In summary, current recommendation methods are mainly divided into content-based recommendations, collaborative filtering recommendations, hybrid recommendations, and rule-based recommendations (implicit feedback recommendations). These four categories of recommendation methods have their own merits, but they all face the same challenge that when the data is sparse, the performance of the recommendation algorithm will drop sharply. Researchers alleviate the sparsity problem by considering information mined from UGC, although they rely on user rating history records and cannot work at all without these records. On the other hand, existing recommendation methods can only identify user preferences rather than customer needs, which will inevitably affect their recommendation performance.
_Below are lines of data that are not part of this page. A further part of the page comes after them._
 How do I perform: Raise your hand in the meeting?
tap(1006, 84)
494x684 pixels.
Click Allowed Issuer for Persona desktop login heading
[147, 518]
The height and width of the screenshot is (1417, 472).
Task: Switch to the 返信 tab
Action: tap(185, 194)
In order to solve the challenges of the abovementioned related research, we propose a novel implicit feedback recommendation method using UGC.
3. A Proposed Personalized Recommendation Method Using User-Generated Content
As shown in Figure 1, the proposed method consists of six stages(i)Stage 1. Text preprocessing: We perform text preprocessing such as word segmentation, depunctuation, and stop word removal on the extracted raw UGC.(ii)Stage 2. Identifying informative sentences: We train word embedding with a CBOW model to map words onto a numerical vector space that can be calculated and then train the convolutional neural network model to identify the informative sentences that can present customer needs.(iii)Stage 3. Identifying topic of informative sentences: We extract key words from informative sentences with K-means clustering algorithm to construct a key word vocabulary and mark the topic of each informative sentence based on the constructed key word vocabulary.(iv)Stage 4. Constructing product feature vector and customer needs vector: We calculate the sentence vector of the informative sentences, group all the informative sentences with the same topic and calculate central vector of each sentence group, use text sentiment analysis technology to identify customer need sentences from the informative sentences, and construct product feature vector and customer needs vector.(v)Stage 5. Measuring user-product fit degree: We measure user-product fit degree according to the following three steps: (1) We measure the extent of need the user has for product feature. (2) We measure customer need-product feature fit degree by introducing attention mechanism and antonym mechanism. (3) We measure user-product fit degree.(vi)Stage 6. Predicting user ratings: We predict users’ rating of each product based on user-product fit degree and user history rating data.